Saved data entries:
++++

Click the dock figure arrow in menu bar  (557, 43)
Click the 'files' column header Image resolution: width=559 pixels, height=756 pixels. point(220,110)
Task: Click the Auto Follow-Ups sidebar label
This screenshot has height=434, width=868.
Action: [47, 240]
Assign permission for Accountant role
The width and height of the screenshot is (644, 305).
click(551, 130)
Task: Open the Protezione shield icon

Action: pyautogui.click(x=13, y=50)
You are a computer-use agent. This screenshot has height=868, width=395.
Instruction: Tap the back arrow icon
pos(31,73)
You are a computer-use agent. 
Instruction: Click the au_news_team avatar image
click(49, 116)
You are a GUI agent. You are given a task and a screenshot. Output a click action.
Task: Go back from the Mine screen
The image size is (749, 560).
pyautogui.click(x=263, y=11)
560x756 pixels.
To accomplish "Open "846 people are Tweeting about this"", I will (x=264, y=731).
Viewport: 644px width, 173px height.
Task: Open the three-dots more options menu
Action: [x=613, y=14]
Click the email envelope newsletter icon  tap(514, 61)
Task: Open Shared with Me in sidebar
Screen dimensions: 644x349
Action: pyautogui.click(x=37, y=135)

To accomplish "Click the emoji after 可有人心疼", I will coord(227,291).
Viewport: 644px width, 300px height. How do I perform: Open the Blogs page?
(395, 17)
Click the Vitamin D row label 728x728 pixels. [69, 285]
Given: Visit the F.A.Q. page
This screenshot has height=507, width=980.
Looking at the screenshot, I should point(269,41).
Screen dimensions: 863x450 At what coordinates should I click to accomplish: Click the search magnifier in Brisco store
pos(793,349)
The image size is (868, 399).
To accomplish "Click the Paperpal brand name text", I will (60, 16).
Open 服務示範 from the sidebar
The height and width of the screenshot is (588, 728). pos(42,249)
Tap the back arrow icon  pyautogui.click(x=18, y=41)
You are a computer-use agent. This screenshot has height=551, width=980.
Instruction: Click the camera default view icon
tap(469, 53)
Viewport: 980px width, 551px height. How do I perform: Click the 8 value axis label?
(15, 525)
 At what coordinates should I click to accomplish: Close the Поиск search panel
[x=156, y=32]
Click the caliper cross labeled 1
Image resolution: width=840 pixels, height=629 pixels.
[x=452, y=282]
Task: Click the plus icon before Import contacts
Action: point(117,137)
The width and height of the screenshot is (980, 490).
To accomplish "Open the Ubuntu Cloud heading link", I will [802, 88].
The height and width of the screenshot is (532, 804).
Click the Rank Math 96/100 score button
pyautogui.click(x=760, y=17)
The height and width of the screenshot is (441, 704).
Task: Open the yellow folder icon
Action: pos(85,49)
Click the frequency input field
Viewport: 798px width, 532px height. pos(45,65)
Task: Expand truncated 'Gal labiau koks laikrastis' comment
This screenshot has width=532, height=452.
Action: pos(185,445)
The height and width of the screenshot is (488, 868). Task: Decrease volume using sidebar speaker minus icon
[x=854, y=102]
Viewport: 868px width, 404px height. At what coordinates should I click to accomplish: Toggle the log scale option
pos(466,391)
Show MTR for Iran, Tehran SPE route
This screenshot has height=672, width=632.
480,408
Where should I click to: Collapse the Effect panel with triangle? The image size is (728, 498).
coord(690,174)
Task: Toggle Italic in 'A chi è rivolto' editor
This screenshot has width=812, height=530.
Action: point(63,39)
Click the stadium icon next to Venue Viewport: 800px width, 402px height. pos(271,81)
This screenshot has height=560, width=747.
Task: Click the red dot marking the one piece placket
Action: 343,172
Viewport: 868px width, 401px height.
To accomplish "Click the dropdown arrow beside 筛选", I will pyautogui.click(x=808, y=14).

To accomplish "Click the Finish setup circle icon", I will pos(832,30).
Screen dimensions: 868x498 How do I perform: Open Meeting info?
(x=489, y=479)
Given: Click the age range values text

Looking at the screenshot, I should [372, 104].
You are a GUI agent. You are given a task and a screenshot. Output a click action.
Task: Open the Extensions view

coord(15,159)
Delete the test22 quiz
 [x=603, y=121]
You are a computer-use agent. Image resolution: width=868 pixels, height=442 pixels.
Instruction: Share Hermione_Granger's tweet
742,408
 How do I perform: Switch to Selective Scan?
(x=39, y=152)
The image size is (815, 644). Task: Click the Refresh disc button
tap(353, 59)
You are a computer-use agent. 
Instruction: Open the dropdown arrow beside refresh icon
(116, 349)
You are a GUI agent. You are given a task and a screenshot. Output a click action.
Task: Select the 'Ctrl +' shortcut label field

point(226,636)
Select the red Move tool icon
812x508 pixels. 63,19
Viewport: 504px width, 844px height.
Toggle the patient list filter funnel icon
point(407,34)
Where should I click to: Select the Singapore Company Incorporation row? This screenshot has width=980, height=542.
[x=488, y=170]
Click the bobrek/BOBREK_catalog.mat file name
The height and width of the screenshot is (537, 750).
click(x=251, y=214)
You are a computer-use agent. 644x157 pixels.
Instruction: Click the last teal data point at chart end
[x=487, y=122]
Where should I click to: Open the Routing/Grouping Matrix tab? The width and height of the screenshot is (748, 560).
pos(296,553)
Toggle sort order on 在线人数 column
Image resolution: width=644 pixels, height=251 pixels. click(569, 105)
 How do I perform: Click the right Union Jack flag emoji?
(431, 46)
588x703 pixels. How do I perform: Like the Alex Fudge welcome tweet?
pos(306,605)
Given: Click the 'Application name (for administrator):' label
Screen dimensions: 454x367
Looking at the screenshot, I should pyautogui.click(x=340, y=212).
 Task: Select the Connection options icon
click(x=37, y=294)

++++

Return every record above exactly as it appears.

Click the dock figure arrow in menu bar  (557, 43)
Click the 'files' column header Image resolution: width=559 pixels, height=756 pixels. point(220,110)
Task: Click the Auto Follow-Ups sidebar label
This screenshot has height=434, width=868.
Action: [47, 240]
Assign permission for Accountant role
The width and height of the screenshot is (644, 305).
click(551, 130)
Task: Open the Protezione shield icon

Action: pyautogui.click(x=13, y=50)
You are a computer-use agent. This screenshot has height=868, width=395.
Instruction: Tap the back arrow icon
pos(31,73)
You are a computer-use agent. 
Instruction: Click the au_news_team avatar image
click(49, 116)
You are a GUI agent. You are given a task and a screenshot. Output a click action.
Task: Go back from the Mine screen
The image size is (749, 560).
pyautogui.click(x=263, y=11)
560x756 pixels.
To accomplish "Open "846 people are Tweeting about this"", I will (x=264, y=731).
Viewport: 644px width, 173px height.
Task: Open the three-dots more options menu
Action: [x=613, y=14]
Click the email envelope newsletter icon  tap(514, 61)
Task: Open Shared with Me in sidebar
Screen dimensions: 644x349
Action: pyautogui.click(x=37, y=135)

To accomplish "Click the emoji after 可有人心疼", I will coord(227,291).
Viewport: 644px width, 300px height. How do I perform: Open the Blogs page?
(395, 17)
Click the Vitamin D row label 728x728 pixels. [69, 285]
Given: Visit the F.A.Q. page
This screenshot has height=507, width=980.
Looking at the screenshot, I should point(269,41).
Screen dimensions: 863x450 At what coordinates should I click to accomplish: Click the search magnifier in Brisco store
pos(793,349)
The image size is (868, 399).
To accomplish "Click the Paperpal brand name text", I will (60, 16).
Open 服務示範 from the sidebar
The height and width of the screenshot is (588, 728). pos(42,249)
Tap the back arrow icon  pyautogui.click(x=18, y=41)
You are a computer-use agent. This screenshot has height=551, width=980.
Instruction: Click the camera default view icon
tap(469, 53)
Viewport: 980px width, 551px height. How do I perform: Click the 8 value axis label?
(15, 525)
 At what coordinates should I click to accomplish: Close the Поиск search panel
[x=156, y=32]
Click the caliper cross labeled 1
Image resolution: width=840 pixels, height=629 pixels.
[x=452, y=282]
Task: Click the plus icon before Import contacts
Action: point(117,137)
The width and height of the screenshot is (980, 490).
To accomplish "Open the Ubuntu Cloud heading link", I will [802, 88].
The height and width of the screenshot is (532, 804).
Click the Rank Math 96/100 score button
pyautogui.click(x=760, y=17)
The height and width of the screenshot is (441, 704).
Task: Open the yellow folder icon
Action: pos(85,49)
Click the frequency input field
Viewport: 798px width, 532px height. pos(45,65)
Task: Expand truncated 'Gal labiau koks laikrastis' comment
This screenshot has width=532, height=452.
Action: pos(185,445)
The height and width of the screenshot is (488, 868). Task: Decrease volume using sidebar speaker minus icon
[x=854, y=102]
Viewport: 868px width, 404px height. At what coordinates should I click to accomplish: Toggle the log scale option
pos(466,391)
Show MTR for Iran, Tehran SPE route
This screenshot has height=672, width=632.
480,408
Where should I click to: Collapse the Effect panel with triangle? The image size is (728, 498).
coord(690,174)
Task: Toggle Italic in 'A chi è rivolto' editor
This screenshot has width=812, height=530.
Action: point(63,39)
Click the stadium icon next to Venue Viewport: 800px width, 402px height. pos(271,81)
This screenshot has height=560, width=747.
Task: Click the red dot marking the one piece placket
Action: 343,172
Viewport: 868px width, 401px height.
To accomplish "Click the dropdown arrow beside 筛选", I will pyautogui.click(x=808, y=14).

To accomplish "Click the Finish setup circle icon", I will pos(832,30).
Screen dimensions: 868x498 How do I perform: Open Meeting info?
(x=489, y=479)
Given: Click the age range values text

Looking at the screenshot, I should [372, 104].
You are a GUI agent. You are given a task and a screenshot. Output a click action.
Task: Open the Extensions view

coord(15,159)
Delete the test22 quiz
 [x=603, y=121]
You are a computer-use agent. Image resolution: width=868 pixels, height=442 pixels.
Instruction: Share Hermione_Granger's tweet
742,408
 How do I perform: Switch to Selective Scan?
(x=39, y=152)
The image size is (815, 644). Task: Click the Refresh disc button
tap(353, 59)
You are a computer-use agent. 
Instruction: Open the dropdown arrow beside refresh icon
(116, 349)
You are a GUI agent. You are given a task and a screenshot. Output a click action.
Task: Select the 'Ctrl +' shortcut label field

point(226,636)
Select the red Move tool icon
812x508 pixels. 63,19
Viewport: 504px width, 844px height.
Toggle the patient list filter funnel icon
point(407,34)
Where should I click to: Select the Singapore Company Incorporation row? This screenshot has width=980, height=542.
[x=488, y=170]
Click the bobrek/BOBREK_catalog.mat file name
The height and width of the screenshot is (537, 750).
click(x=251, y=214)
You are a computer-use agent. 644x157 pixels.
Instruction: Click the last teal data point at chart end
[x=487, y=122]
Where should I click to: Open the Routing/Grouping Matrix tab? The width and height of the screenshot is (748, 560).
pos(296,553)
Toggle sort order on 在线人数 column
Image resolution: width=644 pixels, height=251 pixels. click(569, 105)
 How do I perform: Click the right Union Jack flag emoji?
(431, 46)
588x703 pixels. How do I perform: Like the Alex Fudge welcome tweet?
pos(306,605)
Given: Click the 'Application name (for administrator):' label
Screen dimensions: 454x367
Looking at the screenshot, I should pyautogui.click(x=340, y=212).
 Task: Select the Connection options icon
click(x=37, y=294)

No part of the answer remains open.